Identity-verifying questions are getting personal

The Boston Channel WCBV-TV is carrying a report about intrusive and more than slightly creepy questions that credit card companies are asking to verify the identity of card holders. After a string of "suspicious" purchases prompted a credit card company to put a fraud alert on a consumer's card, the customer was required to answer a number of unexpected questions to prove she is who she says she is:

TheBostonChannel.com - Money - Are Credit Card Companies Getting Too Personal?:

"... 'And they said, 'In order to get your card reactivated and take the fraud protection off, we're going to have to ask you some questions.' And she said, 'I want to warn you that some of these questions might sound a little unusual,'' Santilli said.

Unusual and, according to Santilli, invasive.

'Well, the first question was the age group of a former husband of mine,' Santilli said. 'But then the next question that came up was about my former husband's sister.

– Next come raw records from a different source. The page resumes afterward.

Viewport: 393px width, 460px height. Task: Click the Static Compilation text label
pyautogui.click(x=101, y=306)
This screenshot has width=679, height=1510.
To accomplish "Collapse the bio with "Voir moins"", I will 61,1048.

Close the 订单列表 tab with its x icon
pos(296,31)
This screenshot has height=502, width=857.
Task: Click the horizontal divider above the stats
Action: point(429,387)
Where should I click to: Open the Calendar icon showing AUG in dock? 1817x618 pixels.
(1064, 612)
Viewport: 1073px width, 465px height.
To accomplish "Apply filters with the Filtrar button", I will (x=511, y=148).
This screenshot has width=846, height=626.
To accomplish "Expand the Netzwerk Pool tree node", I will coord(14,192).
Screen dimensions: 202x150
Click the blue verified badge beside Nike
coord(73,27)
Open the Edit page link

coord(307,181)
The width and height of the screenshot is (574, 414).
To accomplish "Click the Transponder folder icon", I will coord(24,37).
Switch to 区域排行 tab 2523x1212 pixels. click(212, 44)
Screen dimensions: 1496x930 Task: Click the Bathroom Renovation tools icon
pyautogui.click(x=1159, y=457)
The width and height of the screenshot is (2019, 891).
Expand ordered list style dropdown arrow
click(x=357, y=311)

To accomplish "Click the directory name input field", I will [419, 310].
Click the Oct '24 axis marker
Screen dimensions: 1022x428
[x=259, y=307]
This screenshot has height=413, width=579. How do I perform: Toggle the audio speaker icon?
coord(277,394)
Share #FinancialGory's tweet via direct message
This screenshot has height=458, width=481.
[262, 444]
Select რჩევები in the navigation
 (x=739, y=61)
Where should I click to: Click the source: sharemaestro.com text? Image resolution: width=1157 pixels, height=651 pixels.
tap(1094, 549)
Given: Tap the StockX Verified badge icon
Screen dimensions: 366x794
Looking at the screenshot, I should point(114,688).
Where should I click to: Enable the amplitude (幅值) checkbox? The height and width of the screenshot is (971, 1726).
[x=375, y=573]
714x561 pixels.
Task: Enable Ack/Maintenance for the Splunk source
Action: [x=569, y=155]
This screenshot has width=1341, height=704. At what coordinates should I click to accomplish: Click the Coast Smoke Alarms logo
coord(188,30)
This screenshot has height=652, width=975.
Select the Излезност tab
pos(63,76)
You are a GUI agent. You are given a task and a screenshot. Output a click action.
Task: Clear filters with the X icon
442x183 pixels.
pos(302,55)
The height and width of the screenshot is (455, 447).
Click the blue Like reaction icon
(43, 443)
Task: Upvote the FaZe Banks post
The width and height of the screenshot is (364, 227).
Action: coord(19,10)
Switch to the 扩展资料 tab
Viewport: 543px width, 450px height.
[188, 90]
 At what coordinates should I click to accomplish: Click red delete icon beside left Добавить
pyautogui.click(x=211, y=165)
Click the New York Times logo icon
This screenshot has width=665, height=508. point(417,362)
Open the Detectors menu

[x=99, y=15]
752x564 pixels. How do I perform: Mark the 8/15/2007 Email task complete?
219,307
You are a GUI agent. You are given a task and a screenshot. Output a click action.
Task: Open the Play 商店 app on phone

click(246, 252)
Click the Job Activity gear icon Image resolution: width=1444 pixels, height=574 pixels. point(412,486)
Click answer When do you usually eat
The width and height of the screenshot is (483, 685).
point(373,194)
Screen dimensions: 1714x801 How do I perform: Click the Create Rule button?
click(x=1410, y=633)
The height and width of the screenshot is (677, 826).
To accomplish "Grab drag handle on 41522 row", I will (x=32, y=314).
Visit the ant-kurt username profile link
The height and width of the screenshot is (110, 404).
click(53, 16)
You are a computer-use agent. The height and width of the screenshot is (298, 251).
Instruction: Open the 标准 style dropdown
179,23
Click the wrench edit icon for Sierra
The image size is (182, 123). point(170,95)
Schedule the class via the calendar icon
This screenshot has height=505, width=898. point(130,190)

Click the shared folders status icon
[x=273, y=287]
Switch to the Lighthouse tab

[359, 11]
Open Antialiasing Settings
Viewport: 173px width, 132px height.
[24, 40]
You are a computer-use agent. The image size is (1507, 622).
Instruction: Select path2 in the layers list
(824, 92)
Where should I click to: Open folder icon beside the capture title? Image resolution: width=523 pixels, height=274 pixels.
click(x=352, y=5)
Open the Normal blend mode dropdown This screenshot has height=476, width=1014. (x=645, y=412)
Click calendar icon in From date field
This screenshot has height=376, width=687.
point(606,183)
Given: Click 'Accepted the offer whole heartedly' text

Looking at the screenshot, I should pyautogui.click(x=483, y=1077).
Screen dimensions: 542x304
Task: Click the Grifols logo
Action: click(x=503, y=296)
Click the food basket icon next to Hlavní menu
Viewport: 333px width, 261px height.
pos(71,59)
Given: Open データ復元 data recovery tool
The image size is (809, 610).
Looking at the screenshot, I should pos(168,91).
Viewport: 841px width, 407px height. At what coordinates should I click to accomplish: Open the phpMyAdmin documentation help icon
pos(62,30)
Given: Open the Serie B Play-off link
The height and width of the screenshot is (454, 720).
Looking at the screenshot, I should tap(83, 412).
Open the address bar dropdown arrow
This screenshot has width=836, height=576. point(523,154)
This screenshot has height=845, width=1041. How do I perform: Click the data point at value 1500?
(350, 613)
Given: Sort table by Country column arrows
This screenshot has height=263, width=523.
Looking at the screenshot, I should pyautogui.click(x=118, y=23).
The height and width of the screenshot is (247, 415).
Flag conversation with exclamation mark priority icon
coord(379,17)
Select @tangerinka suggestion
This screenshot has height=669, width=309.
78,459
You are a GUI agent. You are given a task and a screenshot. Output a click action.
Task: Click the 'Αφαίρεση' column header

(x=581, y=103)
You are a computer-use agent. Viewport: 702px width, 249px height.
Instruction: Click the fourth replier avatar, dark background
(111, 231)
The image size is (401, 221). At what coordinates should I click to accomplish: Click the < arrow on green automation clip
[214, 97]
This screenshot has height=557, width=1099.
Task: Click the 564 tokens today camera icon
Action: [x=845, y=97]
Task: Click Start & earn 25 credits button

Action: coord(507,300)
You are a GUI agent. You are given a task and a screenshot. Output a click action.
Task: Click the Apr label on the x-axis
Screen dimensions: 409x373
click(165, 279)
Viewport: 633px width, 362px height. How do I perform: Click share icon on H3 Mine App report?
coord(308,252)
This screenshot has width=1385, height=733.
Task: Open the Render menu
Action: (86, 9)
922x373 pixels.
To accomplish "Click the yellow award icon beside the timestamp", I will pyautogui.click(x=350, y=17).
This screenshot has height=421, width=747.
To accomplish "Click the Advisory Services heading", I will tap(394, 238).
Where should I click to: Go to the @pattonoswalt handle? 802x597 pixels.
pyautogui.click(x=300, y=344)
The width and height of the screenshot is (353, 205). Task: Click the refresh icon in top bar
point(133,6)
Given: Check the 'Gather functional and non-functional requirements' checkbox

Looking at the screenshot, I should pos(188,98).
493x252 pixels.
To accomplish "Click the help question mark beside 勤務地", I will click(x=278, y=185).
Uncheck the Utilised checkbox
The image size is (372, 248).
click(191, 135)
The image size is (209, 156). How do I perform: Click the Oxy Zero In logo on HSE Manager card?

And they asked me, 'In which county is she likely to live,' and they asked her name specifically.'

'I said, 'I can't believe you're asking me this.' And then she apologized again,' Santilli said.

Santilli answered the questions; Providian removed the fraud alert. But the experience left Santilli shaken.

'I was expecting to be asked my mother's maiden name, my Social Security number, maybe what I purchased that day and for what amounts. Anything else but questions about a past relationship,' Santilli said.

WJAR-TV contacted Providian. It reported Providian uses a security system that gathers information about card holders.

'When the customer calls in, we use an electronic system. It automatically generates verification questions using public sources,' Providian spokeswoman Beth Haiken said.

Where do they get that information? The station reported that companies like Providian can get it at city and town halls or anywhere else public records are available. It's all legal because they're public records, according to the station."

It's probably worth noting that this wouldn't fly in Canada. Publicly available information may be used without consent, but only for the purposes for which it is made available in the first place. I can't see that municipal records are made available for this purpose.